Geoff Wilson [00:43:05] Oh no, I was going to, but then I was like, "Should I get a reaction out of you?" I don't know.
Guy Thompson [00:43:10] That is a high note to end on. I think that's a really, really good consideration, because I feel this is a really interesting point there, right? That we that we probably didn't flag early on. It was that the cost of getting this brand new thing, how long you had to save up to get it, and the experience you went through when you actually first received it, I think affects how long you're going to hang onto it for and how willing you are to discard it. And I worry that some of these gimmicky things, like the the mattress that you that got delivered and it pops out, is that more discardable than the mattress that turns up with two dudes in a delivery van and they kind of pop it in your living room for you or your lounge or your bedroom? Is that experience of getting that that brand new thing significant? And I rewind all the way back to that dryer that you parents have got, did two dudes turn up and plug it in and show your mum how to use it and say, Hey, here it is, it's amazing." And that experience of acquiring that device was so powerful that you're like, "I'm not getting rid of that, it's amazing!" Whereas, you know, that experience that we have so often for cheap, basic consumer electronics is so throw away that, you know, we've all got spare headphones that we don't need, which are all complicated. I don't know how to manufacture a microphone or a speaker and these miniaturized things, but, you know, and I'll be like, "Oh, I like this one more than that one and I'll throw that one away or give that away." So, yeah, we are definitely living in a an environment where we're consuming products a lot faster than we were. And also services. We're upgrading software and using different tools in a much faster way than we were before. And I worry that it's going to get even even quicker.

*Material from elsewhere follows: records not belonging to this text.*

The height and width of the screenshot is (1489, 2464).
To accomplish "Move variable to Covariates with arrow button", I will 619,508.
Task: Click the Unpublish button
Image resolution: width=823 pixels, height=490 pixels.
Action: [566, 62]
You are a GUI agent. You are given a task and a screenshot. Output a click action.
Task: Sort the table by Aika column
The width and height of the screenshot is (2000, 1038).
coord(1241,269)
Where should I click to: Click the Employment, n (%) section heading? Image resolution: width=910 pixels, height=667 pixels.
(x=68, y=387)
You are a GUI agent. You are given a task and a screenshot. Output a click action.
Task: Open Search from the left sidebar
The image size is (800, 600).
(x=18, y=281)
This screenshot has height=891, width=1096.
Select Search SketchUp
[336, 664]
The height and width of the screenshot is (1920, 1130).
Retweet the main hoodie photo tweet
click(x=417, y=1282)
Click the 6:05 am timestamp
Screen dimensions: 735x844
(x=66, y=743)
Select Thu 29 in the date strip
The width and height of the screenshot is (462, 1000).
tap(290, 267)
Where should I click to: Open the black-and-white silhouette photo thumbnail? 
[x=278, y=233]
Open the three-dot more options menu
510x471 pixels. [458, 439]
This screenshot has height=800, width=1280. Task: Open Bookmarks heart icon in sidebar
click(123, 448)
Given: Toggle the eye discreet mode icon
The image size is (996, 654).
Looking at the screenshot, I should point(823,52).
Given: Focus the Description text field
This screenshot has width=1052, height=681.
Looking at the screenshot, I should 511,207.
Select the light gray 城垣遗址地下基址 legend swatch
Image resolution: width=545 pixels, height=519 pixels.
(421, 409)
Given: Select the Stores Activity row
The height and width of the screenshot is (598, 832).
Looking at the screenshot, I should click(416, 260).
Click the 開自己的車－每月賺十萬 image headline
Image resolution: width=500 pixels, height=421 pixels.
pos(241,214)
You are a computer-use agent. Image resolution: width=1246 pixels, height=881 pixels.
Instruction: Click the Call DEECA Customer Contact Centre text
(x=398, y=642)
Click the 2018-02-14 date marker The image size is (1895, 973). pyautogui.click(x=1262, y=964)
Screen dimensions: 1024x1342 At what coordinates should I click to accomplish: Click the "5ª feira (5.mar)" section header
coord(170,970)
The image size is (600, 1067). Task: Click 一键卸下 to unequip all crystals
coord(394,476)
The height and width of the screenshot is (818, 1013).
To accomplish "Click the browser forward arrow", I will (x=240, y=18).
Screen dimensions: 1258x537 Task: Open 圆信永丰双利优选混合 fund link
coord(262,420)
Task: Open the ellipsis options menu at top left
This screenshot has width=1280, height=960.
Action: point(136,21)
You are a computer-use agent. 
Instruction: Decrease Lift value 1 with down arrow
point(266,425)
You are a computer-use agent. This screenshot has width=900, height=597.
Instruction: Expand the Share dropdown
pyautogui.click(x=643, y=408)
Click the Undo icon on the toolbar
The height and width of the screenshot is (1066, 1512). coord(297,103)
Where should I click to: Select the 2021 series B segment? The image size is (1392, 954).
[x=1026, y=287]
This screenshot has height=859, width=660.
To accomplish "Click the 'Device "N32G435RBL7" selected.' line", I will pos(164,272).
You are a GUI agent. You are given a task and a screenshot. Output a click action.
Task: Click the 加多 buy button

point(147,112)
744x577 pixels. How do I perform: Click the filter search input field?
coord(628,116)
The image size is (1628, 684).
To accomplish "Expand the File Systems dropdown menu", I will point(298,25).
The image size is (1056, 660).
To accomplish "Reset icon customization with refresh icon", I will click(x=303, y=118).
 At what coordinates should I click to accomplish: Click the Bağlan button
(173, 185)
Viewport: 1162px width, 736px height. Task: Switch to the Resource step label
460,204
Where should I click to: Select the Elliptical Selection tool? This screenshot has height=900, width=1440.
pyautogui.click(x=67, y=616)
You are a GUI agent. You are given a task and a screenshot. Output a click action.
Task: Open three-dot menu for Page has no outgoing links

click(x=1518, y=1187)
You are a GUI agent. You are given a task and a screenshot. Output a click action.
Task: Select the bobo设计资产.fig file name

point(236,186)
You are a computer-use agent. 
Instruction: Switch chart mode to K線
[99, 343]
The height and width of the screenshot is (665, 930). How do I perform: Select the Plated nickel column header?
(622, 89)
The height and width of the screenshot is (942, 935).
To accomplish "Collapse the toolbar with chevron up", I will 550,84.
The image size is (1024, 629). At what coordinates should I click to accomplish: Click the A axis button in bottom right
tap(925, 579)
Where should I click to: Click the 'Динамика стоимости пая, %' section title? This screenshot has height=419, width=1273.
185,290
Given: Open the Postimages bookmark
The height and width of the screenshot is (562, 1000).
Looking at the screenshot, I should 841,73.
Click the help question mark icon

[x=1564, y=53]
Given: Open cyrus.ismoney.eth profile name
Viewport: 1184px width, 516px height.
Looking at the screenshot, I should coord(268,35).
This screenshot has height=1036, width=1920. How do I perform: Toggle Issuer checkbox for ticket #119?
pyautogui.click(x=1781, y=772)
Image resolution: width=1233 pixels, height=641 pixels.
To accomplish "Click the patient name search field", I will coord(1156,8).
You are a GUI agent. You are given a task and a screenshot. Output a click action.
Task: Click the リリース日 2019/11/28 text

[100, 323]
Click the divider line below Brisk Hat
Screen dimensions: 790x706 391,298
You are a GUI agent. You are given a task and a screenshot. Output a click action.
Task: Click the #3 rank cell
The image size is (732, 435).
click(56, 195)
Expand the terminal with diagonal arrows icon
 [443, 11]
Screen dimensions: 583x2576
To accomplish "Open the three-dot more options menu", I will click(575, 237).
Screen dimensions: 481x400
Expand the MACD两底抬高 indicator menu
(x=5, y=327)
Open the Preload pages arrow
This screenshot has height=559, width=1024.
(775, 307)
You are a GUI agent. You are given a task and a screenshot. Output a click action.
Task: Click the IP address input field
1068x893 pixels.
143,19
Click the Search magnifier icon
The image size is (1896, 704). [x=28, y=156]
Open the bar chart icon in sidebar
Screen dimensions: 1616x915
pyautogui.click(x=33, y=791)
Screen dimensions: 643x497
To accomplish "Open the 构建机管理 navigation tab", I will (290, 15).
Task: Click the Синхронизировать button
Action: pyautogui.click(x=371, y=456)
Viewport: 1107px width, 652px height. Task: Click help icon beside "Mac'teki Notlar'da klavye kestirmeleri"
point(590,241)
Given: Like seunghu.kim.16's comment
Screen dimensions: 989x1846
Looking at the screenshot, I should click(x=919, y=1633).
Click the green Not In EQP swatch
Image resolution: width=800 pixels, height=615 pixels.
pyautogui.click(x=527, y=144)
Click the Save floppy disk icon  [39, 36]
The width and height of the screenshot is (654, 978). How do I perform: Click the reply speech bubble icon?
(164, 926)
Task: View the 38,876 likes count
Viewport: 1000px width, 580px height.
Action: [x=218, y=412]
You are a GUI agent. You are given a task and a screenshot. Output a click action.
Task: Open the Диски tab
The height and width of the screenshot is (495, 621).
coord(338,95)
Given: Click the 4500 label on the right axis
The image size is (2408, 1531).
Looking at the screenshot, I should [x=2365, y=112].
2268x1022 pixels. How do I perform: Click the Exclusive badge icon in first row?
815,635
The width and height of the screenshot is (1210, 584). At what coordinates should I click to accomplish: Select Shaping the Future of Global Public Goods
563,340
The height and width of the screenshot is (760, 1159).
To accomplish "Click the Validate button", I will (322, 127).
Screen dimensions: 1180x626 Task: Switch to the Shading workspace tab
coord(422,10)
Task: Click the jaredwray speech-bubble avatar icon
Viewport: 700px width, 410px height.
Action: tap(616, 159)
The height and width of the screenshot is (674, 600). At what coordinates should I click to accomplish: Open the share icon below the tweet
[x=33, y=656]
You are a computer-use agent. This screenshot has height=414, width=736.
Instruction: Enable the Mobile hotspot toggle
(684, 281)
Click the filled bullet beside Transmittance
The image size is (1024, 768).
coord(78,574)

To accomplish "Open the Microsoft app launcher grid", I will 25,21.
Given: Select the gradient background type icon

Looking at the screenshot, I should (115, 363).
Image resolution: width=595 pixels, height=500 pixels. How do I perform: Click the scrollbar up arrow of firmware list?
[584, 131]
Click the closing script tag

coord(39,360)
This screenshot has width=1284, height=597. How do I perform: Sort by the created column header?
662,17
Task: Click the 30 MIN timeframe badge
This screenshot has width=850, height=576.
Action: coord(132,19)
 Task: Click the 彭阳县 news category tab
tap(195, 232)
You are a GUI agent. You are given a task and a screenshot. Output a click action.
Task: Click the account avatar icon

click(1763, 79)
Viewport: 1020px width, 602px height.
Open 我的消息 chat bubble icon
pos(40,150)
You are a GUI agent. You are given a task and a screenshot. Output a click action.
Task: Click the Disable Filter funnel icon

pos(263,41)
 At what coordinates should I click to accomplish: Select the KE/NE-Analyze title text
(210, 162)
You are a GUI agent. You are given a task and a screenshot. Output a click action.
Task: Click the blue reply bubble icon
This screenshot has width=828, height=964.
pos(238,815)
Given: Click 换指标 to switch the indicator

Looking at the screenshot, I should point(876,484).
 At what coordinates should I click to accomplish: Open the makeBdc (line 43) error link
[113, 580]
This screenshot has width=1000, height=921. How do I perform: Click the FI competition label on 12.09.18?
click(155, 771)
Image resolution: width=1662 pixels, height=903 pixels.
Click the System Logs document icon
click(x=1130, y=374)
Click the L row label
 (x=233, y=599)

Geoff Wilson [00:44:48] And that's why at Christmas time and birthdays and stuff, I don't necessarily like to receive or give gifts because I hate getting stuff that you just throw away. I'm kind of like Scrooge in that sense; it's like the little novelty Secret Santa gifts that are 20 bucks or Christmas crackers that you have these little useless plastic things that you're not going to use at all. It's just waste. Anyways! Anyways. Well, with that, folks, thank you for listening to this episode. And I hope that makes you think of a few new things. If you'd like to continue this conversation and hear us laugh endlessly or yell at us for the things we've said, you can find us, find us and follow us on social media @EverydayExpPod or myself @GeoffWilsonHCD. Please consider subscribing on your favorite podcasting app and leaving us a rating so we can keep this going. And just remember, you don't have to have a fancy job title to start noticing and improving the everyday experiences wherever you work. Thanks. And we'll be on the air again soon.
POST-CREDITS
Guy Thompson [00:46:10] That's awesome, Geoff. Next time can you not turn into Scrooge McDuck and then sign off this thing? Hahaha you can't be like the Christmas Grinch and just sign off the podcast. You've got to have a positive spin at the end. But, you know, "Thinking about design and human-centred design, we can influence the world and impact recycling and make the world a better place." Like, "Just don't get me anything for Christmas" was the message that people got at the end hahahaha.